Estudia Filosofía en Cambridge

En 1947 logra ingresar en Cambridge para estudiar un posgrado en Filosofía. Ludwig Wittgenstein es su maestro y ella entra al influyente círculo que lo rodea. Se reactiva y prepara para un nuevo ciclo. Un año después, Oxford la incorporó como profesora de Filosofía, cargo que desempeñó hasta 1963 en esa institución y después en el Royal College of Arts hasta 1967. Su vida, en cierto modo, se había arreglado.

Murdoch había descubierto su bisexualidad con su compañera y filósofa Philippa Foot, pero también la crueldad y el fin del amor junto a Elias Canetti, premio Nobel de Literatura. Después de mucho tiempo como amantes, Canetti terminó dedicando párrafos agresivos en los que acusaba a la autora de ladrona, torpe de ideas, terca e ignorante, además de aludir a su cambio físico con los años, tildándola de elefante. En el ámbito universitario, Murdoch se movía como una joven atractiva, magnética y grácil, sorprendente por combinar inteligencia con desinterés por la elevación. Huía de los corros pedantes para sumirse en fiestas y affaires humanos.

En 1952, después, al volver de aquella fiesta en bicicleta y acompañada por un joven profesor, lo invitó a cenar en casa. Decidió cocinar por primera vez para él, también la última. Había heredado la incapacidad para el hogar de su madre. Bayley y ella se enamoraron profundamente. Cuatro años después se casaron.

Debutó en narrativa a los 35 años, en 1954, con Bajo la red, una novela que presenta cuestiones referentes a la sexualidad, la libertad, la moral, la fidelidad o lo pasional, elementos que siempre abordará en su obra. La noticia sorprendió a sus conocidos, que ignoraban la dedicación secreta que Murdoch mantenía. Debido al éxito notable que recibió, cambió su vocación para trabajar la ficción.

Mantuvo un buen ritmo de publicación, elevando cada vez más su calidad y profundidad, siendo capaz de matizar profundas cuestiones éticas en sus tramas. Al mismo tiempo, abogó por una filosofía de la bondad inspirada por la moral platónica. Contrarió a Wittgenstein y Heidegger, al marxismo y el psicoanálisis. Murdoch apostaba por abrir una vía de pensamiento basada en la vida interior, la inaccesible por la razón y la Ciencia.
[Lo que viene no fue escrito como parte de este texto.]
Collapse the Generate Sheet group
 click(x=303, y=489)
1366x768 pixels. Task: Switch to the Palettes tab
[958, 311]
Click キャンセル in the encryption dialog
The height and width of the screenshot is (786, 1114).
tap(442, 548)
Aunque se rieron de su propuesta, el paso de las décadas ubicó su razonamiento en buen lugar.

Aburrida de las vanguardias, restauró la novela tradicional

En lo relativo a la narrativa, la crítica advirtió una conexión temática y de tratamiento entre Iris Murdoch y Jane Austen, Dickens y Shakespeare. Ya desestimada las vanguardias creativas por aburrimiento, la autora destacó por restaurar la novela de escenas y diálogo, estructurada en forma, articulada a través de la acción y lo tragicómico. Gracias a su tesón como escritora, publicó diez novelas entre 1968 y 1972, entre las que destacan El caballero negro, Henry y Cato, Una derrota bastante honorable y su obra maestra, El mar, el mar.
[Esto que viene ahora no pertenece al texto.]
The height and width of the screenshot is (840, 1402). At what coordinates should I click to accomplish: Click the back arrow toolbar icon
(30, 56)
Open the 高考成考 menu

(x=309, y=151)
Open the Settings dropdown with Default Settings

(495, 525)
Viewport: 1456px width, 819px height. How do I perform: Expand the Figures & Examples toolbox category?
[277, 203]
La brillantez de su mente permitió a Murdoch dar vueltas al globo ofreciendo conferencias y clases hasta bien superados los 75 años. Hasta que en una de ellas, en 1994, se quedó en blanco y comenzó a balbucear. El diagnóstico de alzheimer no se demoró. En ese momento, su marido tomó la decisión de ser su cuidador y compañía absoluta.
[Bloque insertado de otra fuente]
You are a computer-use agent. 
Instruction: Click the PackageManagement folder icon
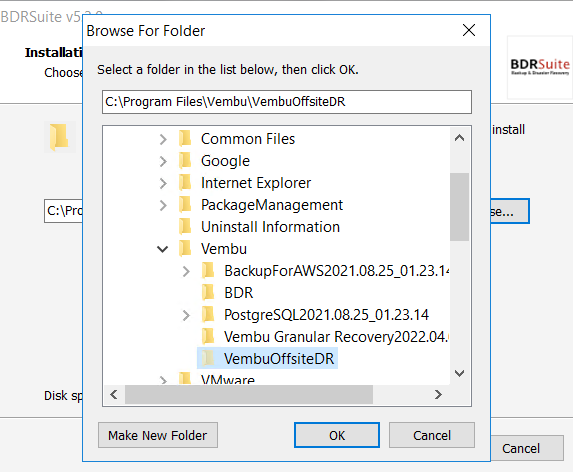(185, 205)
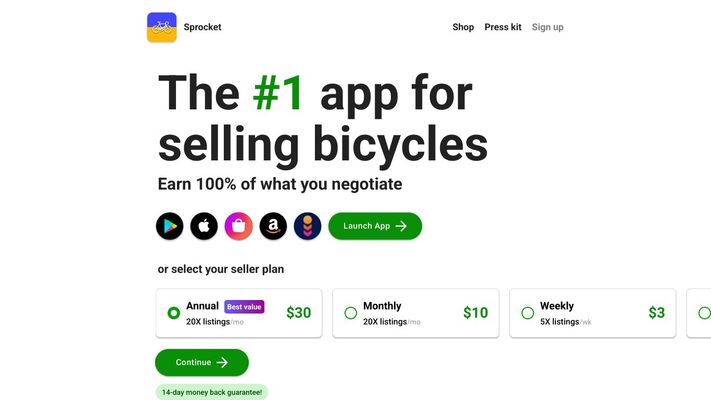The image size is (711, 400).
Task: Click the 14-day money back guarantee label
Action: coord(212,392)
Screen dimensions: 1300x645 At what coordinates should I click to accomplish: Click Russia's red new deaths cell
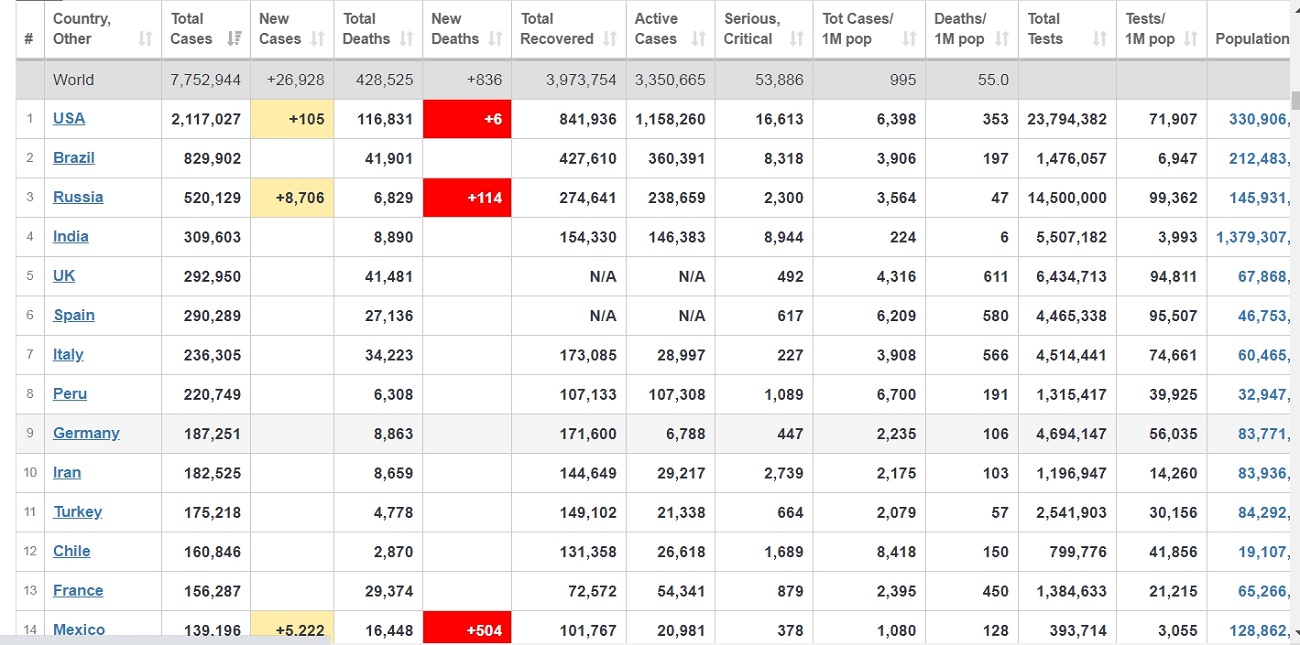pos(467,197)
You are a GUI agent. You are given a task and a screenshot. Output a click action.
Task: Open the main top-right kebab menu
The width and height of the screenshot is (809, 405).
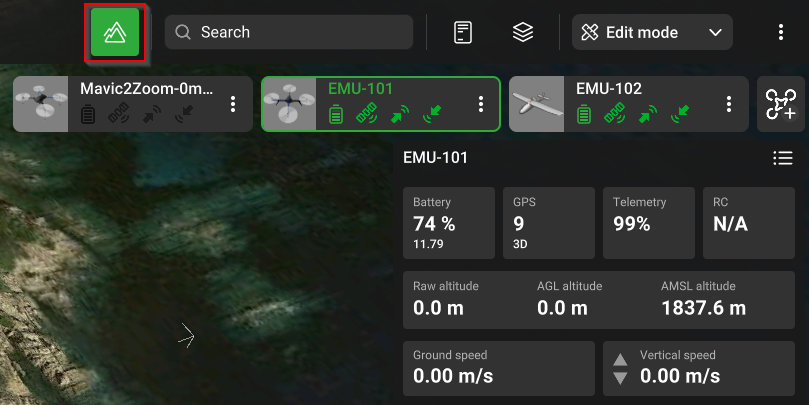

John Bayley apenas había destacado como autor, siendo reconocido por otros estudiosos de escritores, pero no por obra propia. La vida a la sombra de Murdoch es una de las explicaciones lógicas a los que sucedió tras el alzheimer. El círculo de amistades cercano al matrimonio corroboró los celos que el marido sentía por su esposa, en especial por su éxito literario.

Los tres volúmenes que forman las memorias del matrimonio (dos en pareja, Elegía a Iris e Iris y sus amigos, y uno de viudo, La casa del viudo) funcionan como un homenaje y una venganza. Bayley reconoce en sus textos su casi asexualidad en contraste con la fiebre sexual de Murdoch, hasta el punto de desgranar encuentros en trío en los que él se dedicaba a mirar la acción. Pasajes de esta sordidez sorprenden en comparación a lo que, paradójicamente, sucedió después en su vida.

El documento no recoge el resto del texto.